Sunday, January 13, 2008

Perez supports Commuter Rail (and reminders of philosophy and Cianci)

Kudos to Hartford Mayor Eddie Perez for advocating for commuter rail
He writes that "a regional transportation system is an investment in our economy as well as our ecology. It will build on the various modes of transportation that already exist and connect them, with the goal being that they run more effectively and efficiently and serve more people. It will create jobs and make it easier to get to existing jobs."

Mayors sometimes be leaders of their own cities, but some can actually lead a region. The importance of mayors (and SelectBoards) across CT and Massachusetts working for a common regional purpose is more critical now than ever before. Transportation is communication: we link
Witness this scene from RI:

In the late 1800s, the powerful railroads filled in the remnants of the Great Salt Cove. Further development covered over large swaths of the Moshassuck and Woonasquatucket rivers, which flowed into the Providence River to the Bay.

Early in the 1990s, some of [then Mayor Vincent "Buddy"] Cianci’s staffers gave him an old black-and-white photograph of downtown Providence, bisected by unsightly railroad tracks and freight yards, with the inscription: “Prov – B.C. – Before Cianci.”

By then, the rail yards were gone, replaced by the glittering Waterplace Park and the resurrected rivers, which had been uncovered and moved during the 1980s in an ambitious, $40-million project financed primarily by the federal government.

In 1974, when Cianci first ran for mayor against Joseph Doorley, he championed a plan by a Rhode Island School of Design professor to move the railroad tracks and uncover the river. But there was no money, and Cianci, faced with other challenges, never pursued it after he was elected.

Four years later, when the Federal Railroad Administration planned a major upgrade of rail service between Boston and Washington, the then-director of the Providence Foundation, Ron Marsella, suggested that the federal money be used to move the tracks instead of simply fixing them.

The idea caught on with then-U.S. Sen. Claiborne Pell, a railroad buff, who proved key in winning approval. Cianci and his political rival, Gov. J. Joseph Garrahy, both jumped on board and lobbied in Washington, even as they were preparing to run against one another for governor in 1980 — issuing dueling press releases about who deserved credit.

Moving the tracks opened up downtown land for redevelopment, including the site of the Providence Place mall.

The Capital Center Commission, a quasi-public agency whose members were appointed by the governor, the mayor and the nonprofit Providence Foundation, was created in 1980 to shepherd the development.

The project was moving forward in 1983 when the new director of the Providence Foundation, Kenneth Orenstein, saw the plans and panicked — Capital Center engineers had proposed paving over the rest of the Providence River for a new road.

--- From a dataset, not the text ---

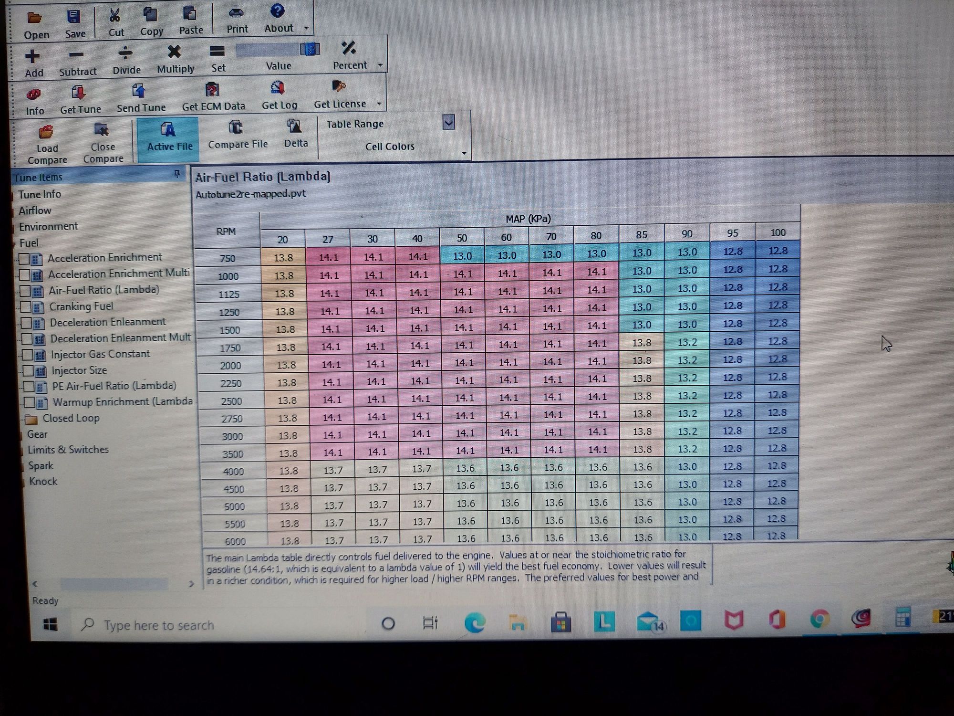This screenshot has width=954, height=716.
Task: Click the Load Compare icon
Action: 46,132
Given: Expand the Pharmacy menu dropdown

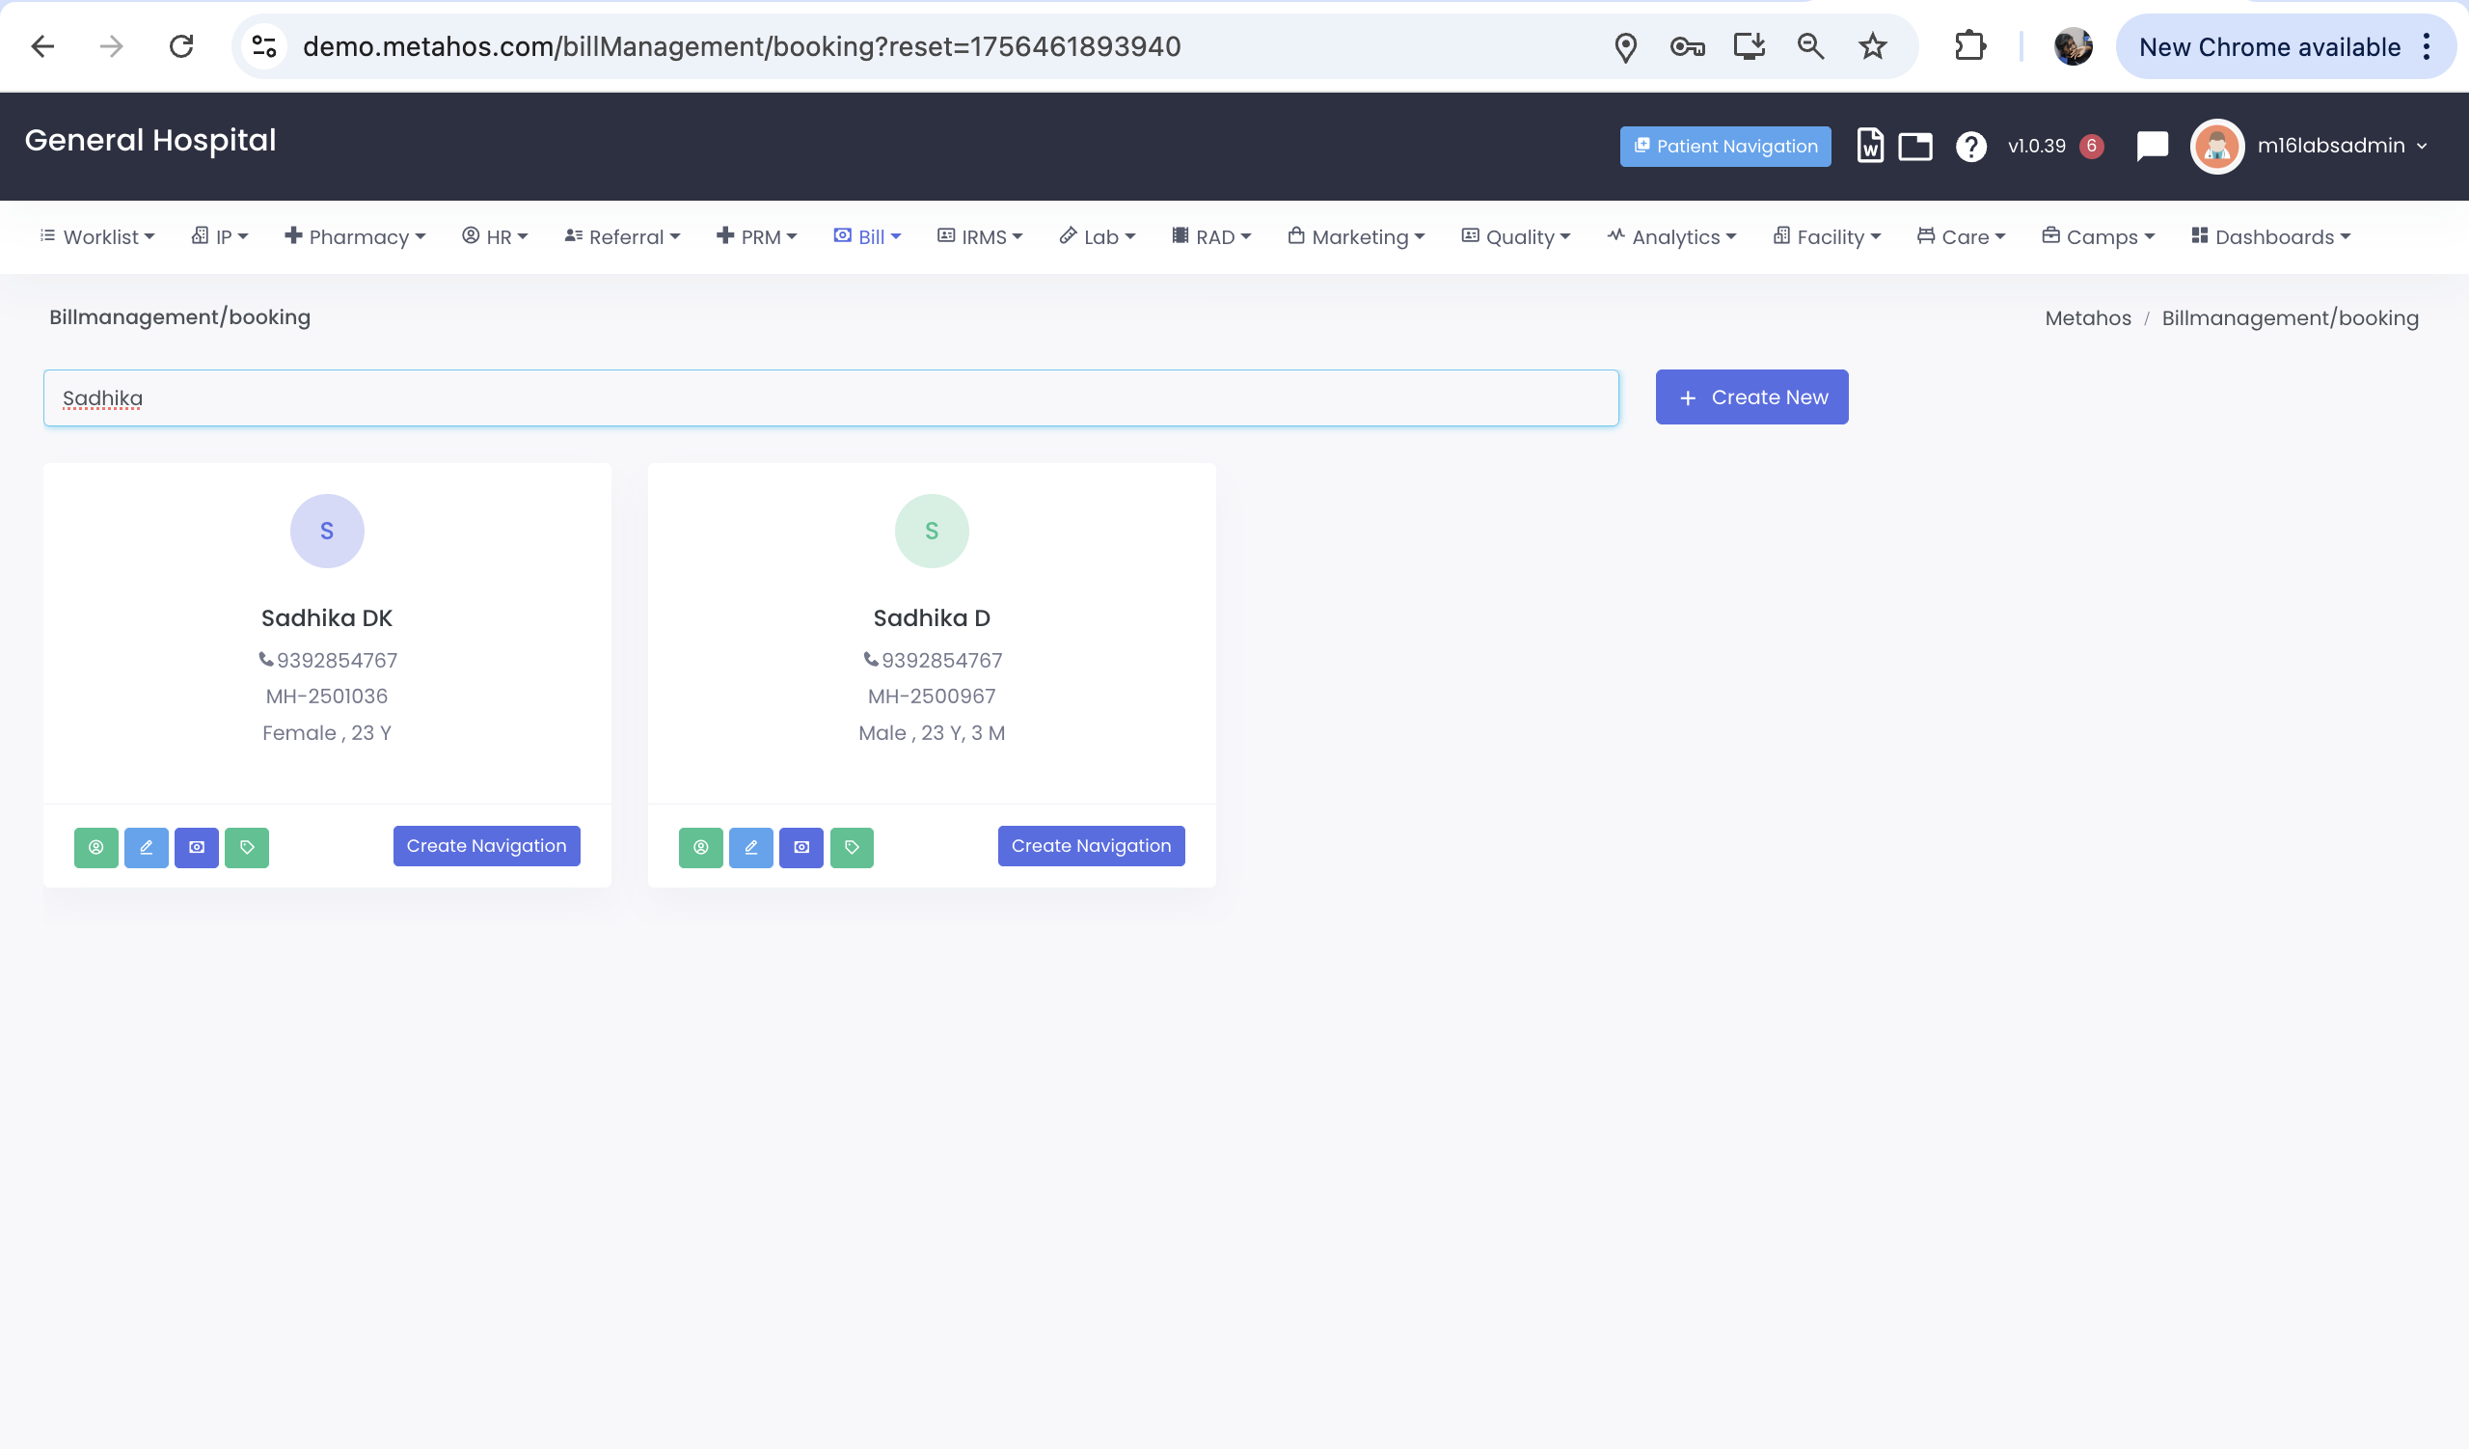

Orenstein turned to architect Bill Warner, who was studying potential waterfront uses, and Warner sketched out a plan to uncover the river and move the confluence of the three rivers 100 yards east, to its current location near the Citizens Bank building. "

(for a more theoretical turn, see here (from Mattelart): "Herbert Spencer (1820-1903), a railway engineer turned philosopher, took the idea of communication as an organic system even further. His 'social physiology' - which existed in outline form in 1852, seven years before the publication of Darwin's major work, The Origin of Species, and was explicitly formulated starting in 1870--carried to an extreme the hypothesis of continuity between the biological and the social order. The physiological division of labour and the progress of the organism went together. From the homogeneous to the heterogeneous, from the simple to the complex, from concentration to differentiation, industrial society is the embodiment of 'organic society': an increasingly coherent, integrated society-as-organism in which functions are increasingly well defined and parts increasingly interdependent In this systematic whole, communication is a basic component of organic systems of distribution and regulation. Like the vascular system, the former ,(made up of roads, canals and railways) ensures the distribution of nutritive substance."